Constitutional reform, which is seen as necessary for the functioning of institutions and EU accession, is even more remote.

Options
One option is for the Council to simply receive Inzko’s briefing and for members to use the debate to put their national positions on record.

Another option given the deterioration of the situation since the Council last met is to seek to adopt a statement expressing concern about the challenges to the Dayton Agreement and its institutions and discouraging the continual pursuit of narrow ethnic goals by some actors.

Council Dynamics
Many Council members—in particular Russia, the US and the European nations—are interested in following developments in Bosnia and Herzegovina. However, given that the EU is the main driver of international involvement, some Council members feel there is little role for the Council at this time.

Some Council members remain optimistic about the capacity of the parties within Bosnia and Herzegovina to work constructively together, citing that the country’s tri-member presidency (comprising a Muslim Bosniak, a Serb and a Croat representative) has cooperated productively during its time on the Security Council. But others are more worried about the trend of recent developments.

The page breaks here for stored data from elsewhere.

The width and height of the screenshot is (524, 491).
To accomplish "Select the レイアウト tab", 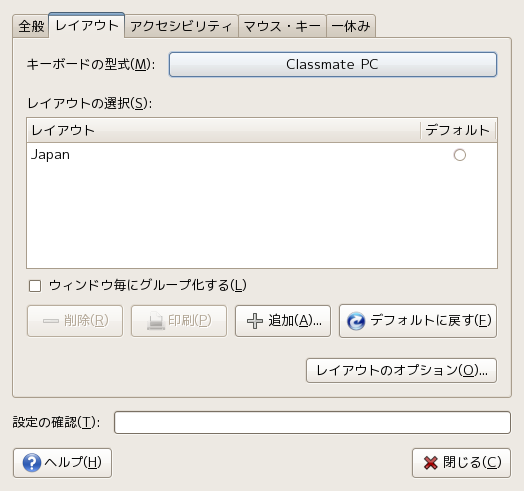I will pyautogui.click(x=87, y=25).
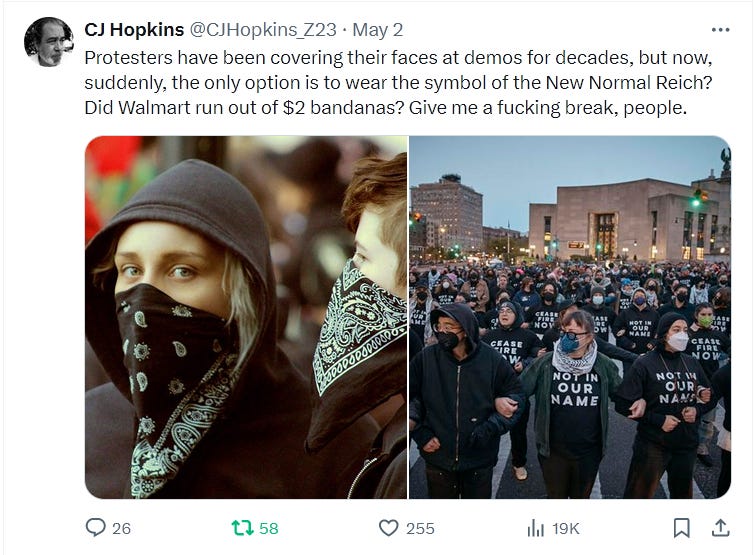Open the bandana protesters photo
The width and height of the screenshot is (754, 555).
(246, 317)
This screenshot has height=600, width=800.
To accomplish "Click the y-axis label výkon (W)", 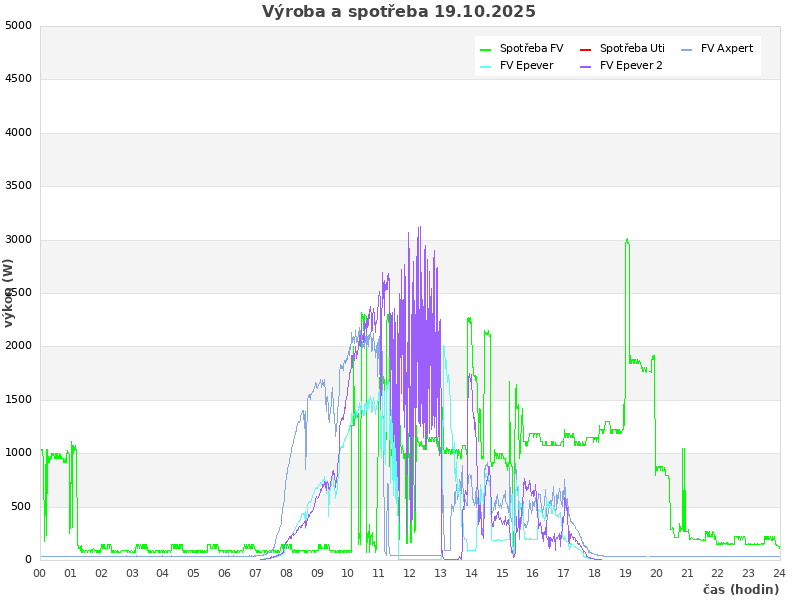I will click(x=9, y=292).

Council members have divergent views on the Office of the High Representative. Russia feels that there should be a focus on closing the office as soon as the outstanding objectives and two conditions set by the PIC SB in February 2008 are met. Other Council members, such as the US and the UK, are more supportive of keeping the Office of the High Representative open and are cautious about a premature closure. The US also stresses that constitutional changes are imperative for progress.

UN Documents

Security Council Resolutions

  • S/RES/1948 (18 November 2010) reauthorised the EU Force (EUFOR) until 18 November 2011.
  • S/RES/1869 (25 March 2009) welcomed and agreed to the designation of Valentin Inzko as high representative for Bosnia and Herzegovina by the PIC Steering Board.
  • S/RES/1575 (22 November 2004) established EUFOR.

Latest Meeting Records

Selected Letters

  • S/2010/510 (4 October 2010) was from the Secretary-General conveying the latest report on the activities of EUFOR from 1 December 2009 to 31 May 2010.
  • S/2010/235 (17 May 2010) was from the Secretary-General transmitting the most recent report of the high representative on the implementation of the Dayton Peace Agreement.
  • S/2010/113 (23 February 2010) was from the Secretary-General conveying the latest report on the activities of EUFOR from 1 September to 30 November 2009.
  • S/2010/51 (28 January 2010) was from Turkey transmitting “Conclusions on developments in Bosnia and Herzegovina” from the second meeting of the political directors of the South-East European Cooperation Process.

Other

  • S/1995/999 and annexes (21 November 1995) was the General Framework Agreement for Peace in Bosnia and Herzegovina and Annexes, signed in Dayton, Ohio in the US.